Precedent Transaction Analysis: Valuation method examining multiples paid in recent comparable acquisitions. Reflects control premiums and synergy expectations built into acquisition pricing.
Pro Forma: Financial statements showing how combined company financials would appear "as if" the transaction had occurred at an earlier date, incorporating adjustments for the transaction.
Purchase Price Allocation: Accounting process allocating transaction purchase price to acquired assets and liabilities at fair value, with excess recorded as goodwill.
Q-Z¶
Quality of Earnings (QoE): Financial due diligence process normalizing historical earnings to reflect sustainable earnings power, identifying non-recurring items and accounting quality issues.
Representations and Warranties: Seller statements about the condition of the business included in the purchase agreement. Form the basis for indemnification claims if breached.
Reverse Merger: Transaction where a private company acquires a public shell company, becoming publicly traded without conducting an IPO.
Run-Rate: Annualized projection of financial results based on current period performance. Used to project full-year results from partial-year data or to reflect impact of recent changes.
Spin-off: Divestiture where a parent company distributes subsidiary shares to existing shareholders as a dividend, creating an independent publicly traded entity.
Stock Purchase: Transaction structure where the buyer purchases the target company's outstanding shares, acquiring the legal entity with all assets, liabilities, and obligations.

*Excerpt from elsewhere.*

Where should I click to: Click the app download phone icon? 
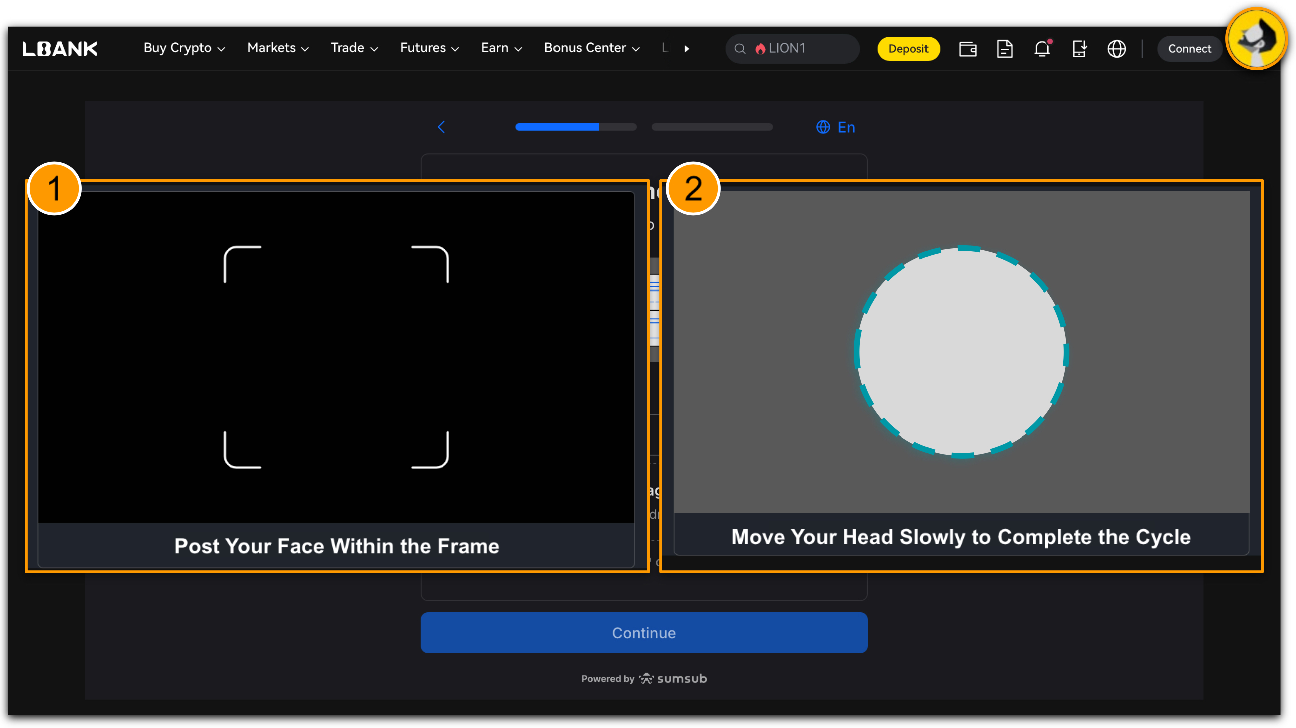1079,48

Synergy: Value created through the combination of two companies that couldn't be achieved separately. Includes revenue synergies (cross-selling, market expansion) and cost synergies (overhead elimination, vendor consolidation).
Tender Offer: Acquisition structure where the buyer offers to purchase shares directly from target company shareholders, typically at a premium to market price.
WACC (Weighted Average Cost of Capital): Blended cost of a company's debt and equity capital, weighted by the proportion of each in the capital structure. Used as the discount rate in DCF valuation.
Working Capital: Operating liquidity required to run the business day-to-day, typically defined as current assets (excluding cash) minus current liabilities (excluding debt). Purchase agreements establish working capital targets with adjustment mechanisms if actual closing working capital differs.